Then I think your code is correct but I’m not certain, @mflatt would be able to say for sure


popa.bogdanp
2019-6-11 20:32:25

I the mean time I think I’ll wrap the two functions inside a call-with-semaphore just to be safe. Thanks @samth


travis.hinkelman
2019-6-11 20:34:29

I’m a little confused about the difference between a module and a package in Racket. I thought that I had it straight after reading the post on Modules, Packages, and Collections on the Racket blog. But, for example, if I search the docs for data-frame, the top result returned is “data-frame module.” Why does search not return “data-frame package”?


alexknauth
2019-6-11 20:37:22

data-frame is a module, and that module is in package that happens to also be named data-frame


mflatt
2019-6-11 20:40:57

That does seem like a problem. The place-channel-put/get function is just a place-channel-put followed by a place-channel-get, so the replies could get crossed if two threads call hash-password orhash-matches?` at the same time.


travis.hinkelman
2019-6-11 20:47:16

Ah, okay, my understanding of module was too narrow. Thanks.


popa.bogdanp
2019-6-11 20:48:53

Understood.
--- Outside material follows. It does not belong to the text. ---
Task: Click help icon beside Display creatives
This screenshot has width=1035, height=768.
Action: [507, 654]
Thank you!

I’ve wrapped the two functions in a call-with-semaphore for now and I’ll eventually morph that into a pool of hasher places if necessary.
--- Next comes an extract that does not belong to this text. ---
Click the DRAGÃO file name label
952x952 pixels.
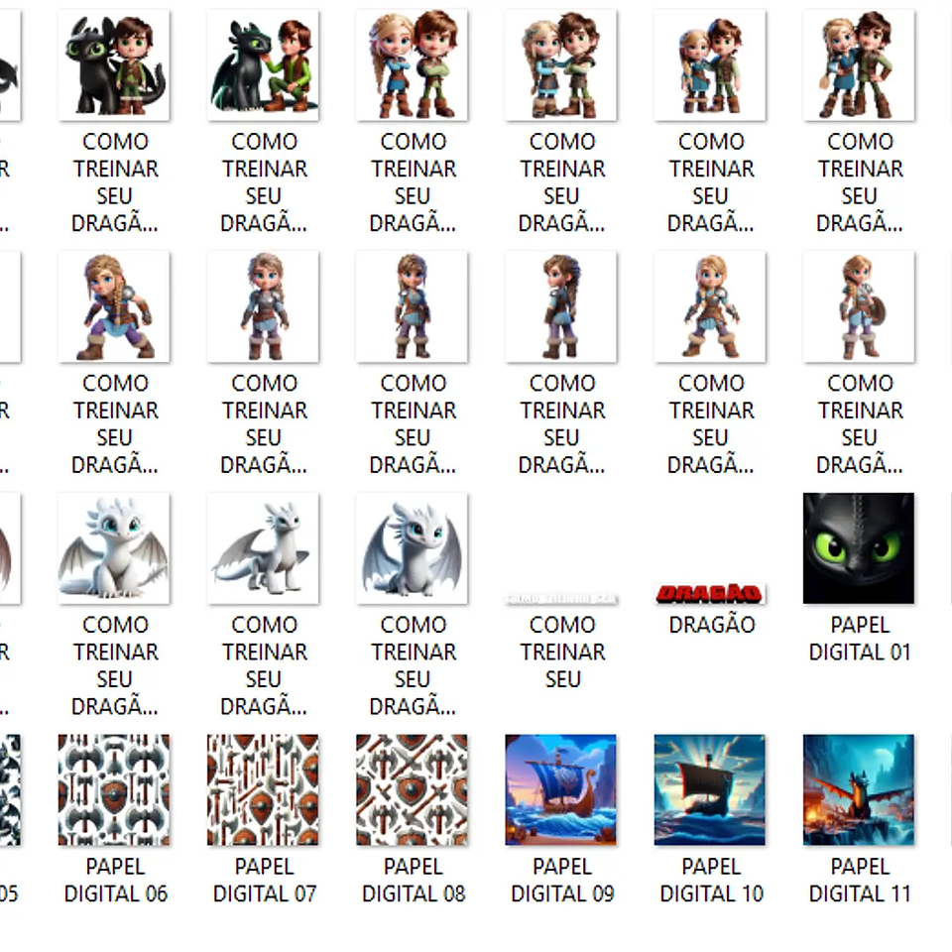pyautogui.click(x=711, y=625)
I’m not too worried about the time it takes for a login request to process and this fixes my immediate issue of someone spamming login requests being able to negatively impact the performance of my server for everybody else.


krismicinski
2019-6-11 23:23:54

probably-naive question: is there a way to get fprintf to pad outputs (e.g., so that “1” and “11" take up the same amount of space and you get “1 ” and “11" or something). I’m guessing no but checking


krismicinski
2019-6-11 23:24:05

I found some libraries that do something like this, leading me to guess it’s not built in :slightly_smiling_face:


greg
2019-6-12 01:34:39

Would you expect (begin-for-syntax (println 1)) to output 1, 2, or 3 1s? https://github.com/greghendershott/racket-mode/issues/379


sorawee
2019-6-12 01:56:27

The answer is here: https://github.com/racket/drracket/issues/278

If I disable debugging in DrRacket, the number of 1 decreases from 3 to 2.


sorawee
2019-6-12 01:57:12

I guess I’m convinced that this is not a bug, though I still don’t think it makes sense.


greg
2019-6-12 02:00:46

Dr Racket gives you 50% more 1s than Racket Mode. That is pretty embarrassing. Clearly I need to work harder.


krismicinski
2019-6-12 02:11:21

Nice!!


krismicinski
2019-6-12 02:11:38

That’s what I needed. I didn’t mean specifically fprintf but just fprintf and friends :slightly_smiling_face:


lexi.lambda
2019-6-12 02:50:36

@krismicinski also take a look at ~r if you’re formatting numbers


sorawee
2019-6-12 06:41:10

The command raco pkg new defaults your package’s license to LGPL, presumably to follow Racket’s LGPL. However, there’s a plan for Racket to move away from LGPL (https://github.com/racket/racket/issues/1570), so…. I don’t know.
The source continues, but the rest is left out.